UPC EETAC Bachelor's Degree in Telecommunications Systems and in Network Engineering EEL

 

MUX_8 plan B: behavioural flat single-file VHDL

P2

Lab 2
1. Specifications Planning Developing Functional test Gate-level test Prototype Report

Design a MUX_8 with characteristics similar to the classic 74HCT151 chip in a programmable logic device (PLD) target chip following structural plan B using our VHDL design flow and EDA tools for developing and testing.

MUX8_package Symbol

Truth table
Fig. 1. Symbol and truth table.

In Fig. 2 there is an sketch of timing diagram.

timing diagram

Fig. 2. Example of a timing diagram sketch to demonstrate how the circuit works for different inputs. Inputs will be translated to VHDL as stimulus signals in the simulation testbench.

 

Specifications 2. Planning Developing Functional test Gate-level test Prototype Report

This flowchart explains the main concepts involved in VHDL design flow process.

plan B
Fig. 3. Plan B sequence of operations.

Translate the truth table into an algorithm or flowchart (rec.) or schematic for capturing the complete truth table. As shown in Fig. 4 there are always several options to obtain a flowchart.

Versions (1) and (3)
Fig. 4. Plan B flowchart interpretations of the truth table, versions (1) and (3)

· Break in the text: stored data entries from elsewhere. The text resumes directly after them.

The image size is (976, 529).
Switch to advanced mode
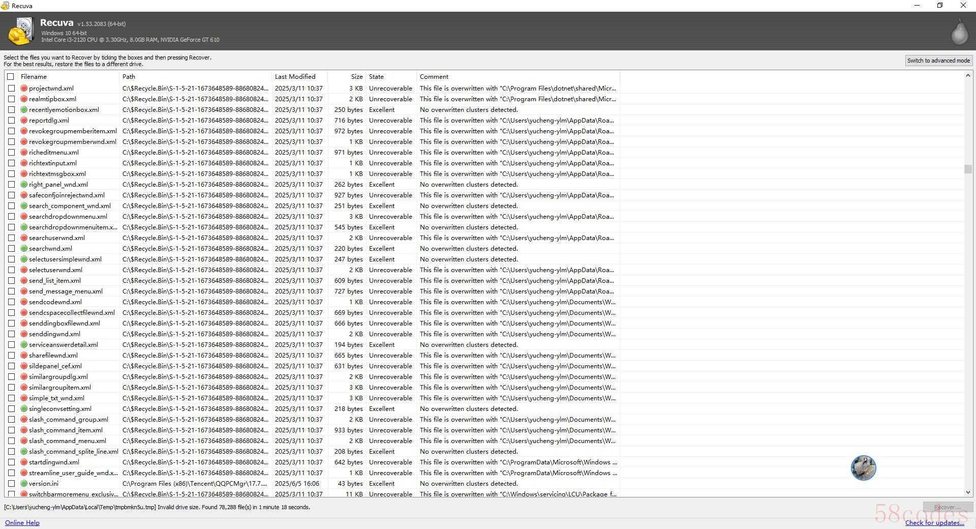point(938,61)
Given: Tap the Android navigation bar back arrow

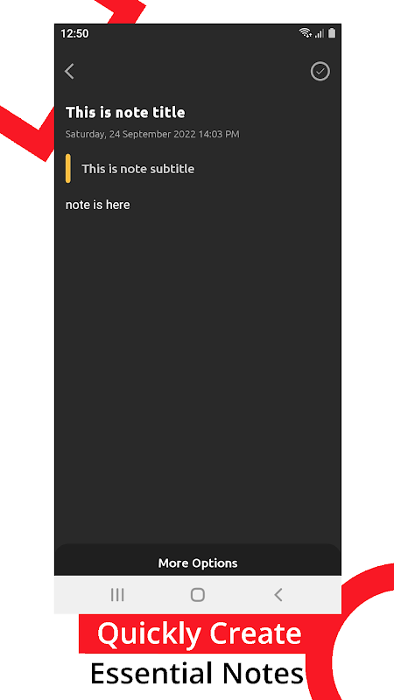Looking at the screenshot, I should pyautogui.click(x=278, y=595).
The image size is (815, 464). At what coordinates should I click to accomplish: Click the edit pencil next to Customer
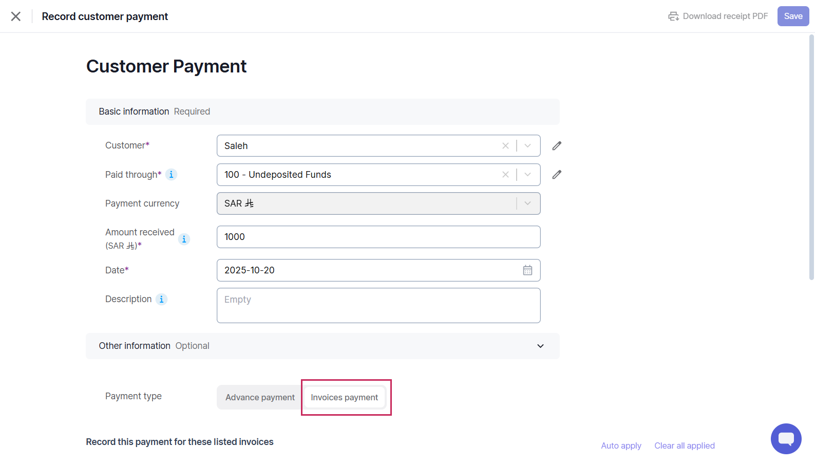557,146
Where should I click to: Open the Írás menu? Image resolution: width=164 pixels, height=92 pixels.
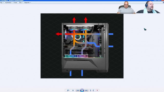20,3
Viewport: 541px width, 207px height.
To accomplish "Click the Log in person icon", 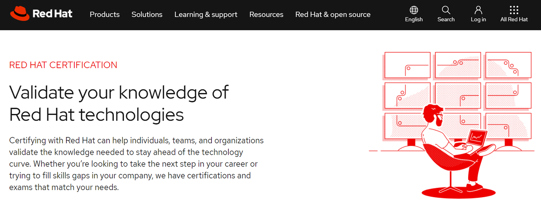I will [478, 10].
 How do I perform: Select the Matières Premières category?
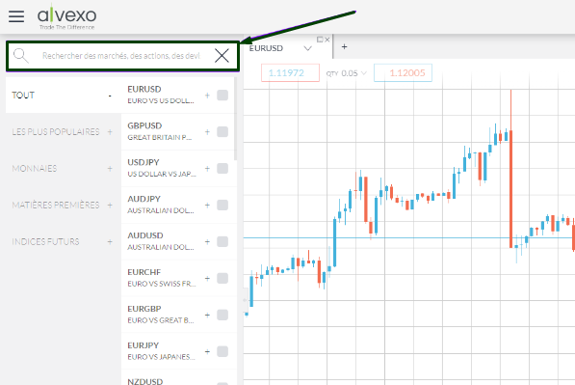56,205
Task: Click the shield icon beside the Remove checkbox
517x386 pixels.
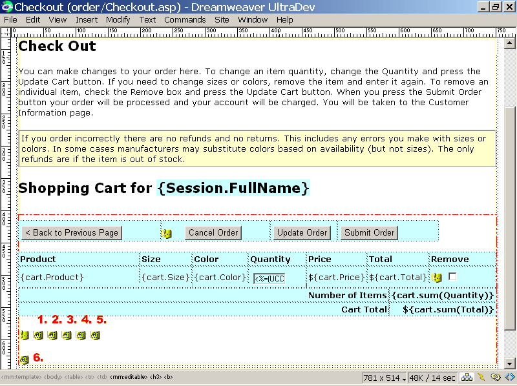Action: (x=437, y=278)
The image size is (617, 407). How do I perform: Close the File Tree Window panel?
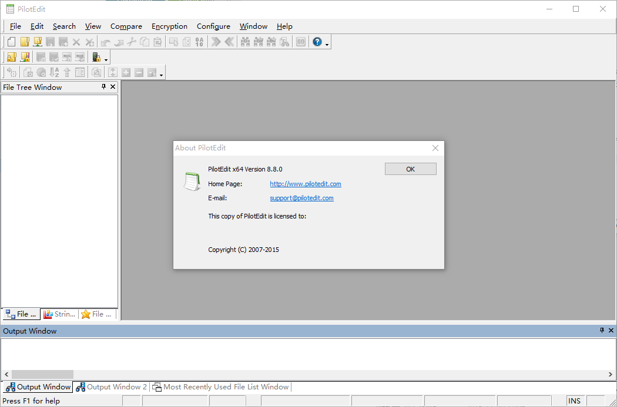pos(113,87)
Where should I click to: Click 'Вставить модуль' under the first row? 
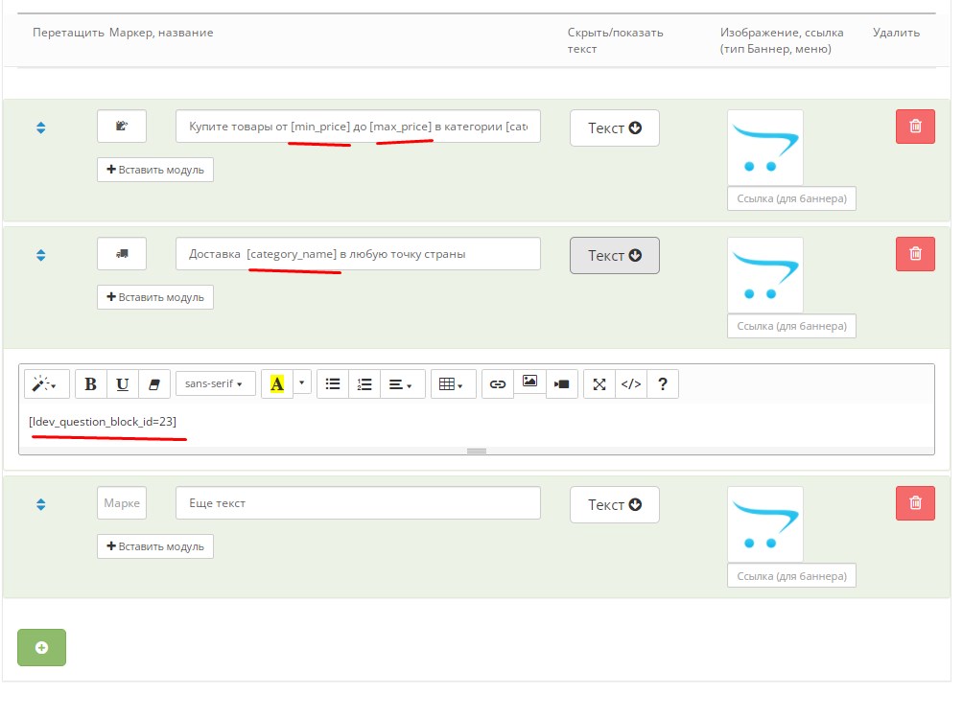click(155, 170)
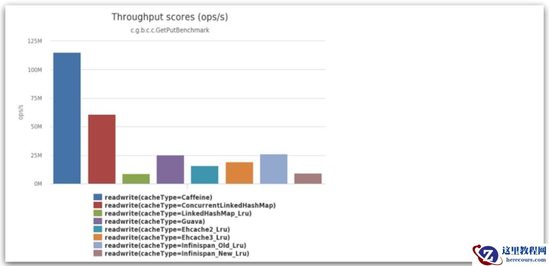Click the Throughput scores chart title
Screen dimensions: 549x266
170,17
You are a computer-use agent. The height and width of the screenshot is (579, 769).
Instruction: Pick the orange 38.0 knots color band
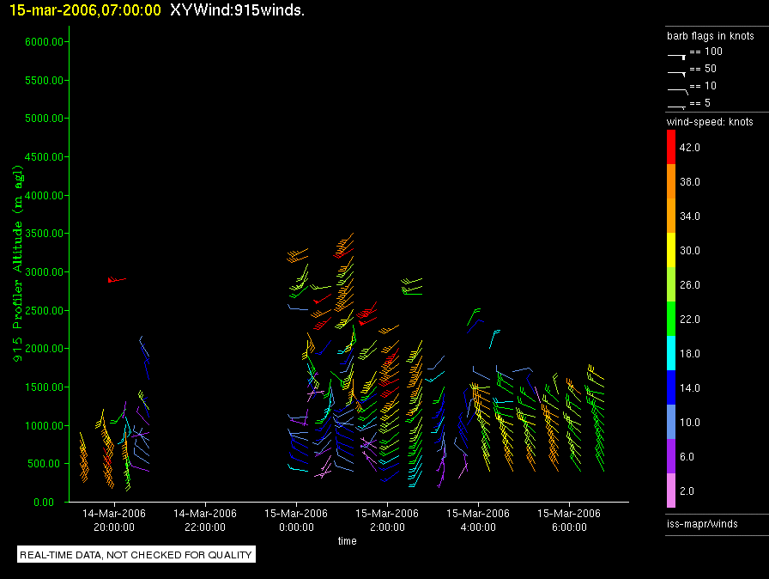tap(671, 182)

And several options as well to capture the complete truth table in a single statement. 

plan B Version 2_1

Plan B Version_2_2
Fig. 5. Plan B truth table capture, versions (2_1) and (2_2)

Each behavioural version will generate a different VHDL file, thus, adapt folder names for saving them:

C:\CSD\P2\MUX_8B1\(files)

C:\CSD\P2\MUX_8B2_1\(files)

C:\CSD\P2\MUX_8B2_2\(files)

C:\CSD\P2\MUX_8B3\(files)

 

Specifications Planning 3. Developing Functional test Gate-level test Prototype Report

Find in product a similar circuit designed using plan B with an architecture that corresponds to a truth table or algorithm to copy and adapt.

Translate your algorithm, flow chart or schematic into VHDL in a single file. These are up to four versions: (1) MUX_8.vhd; (2_1) MUX_8.vhd; (2_2) MUX_8.vhd;  (3) MUX_8.vhd, accordingly to the plans inferred above.

The entity name and VHDL description is related to the symbol in Fig. 1 and it does not depend on the plan. 

Entity
Fig. 6. The entity description in VHDL is the same for all design plans. 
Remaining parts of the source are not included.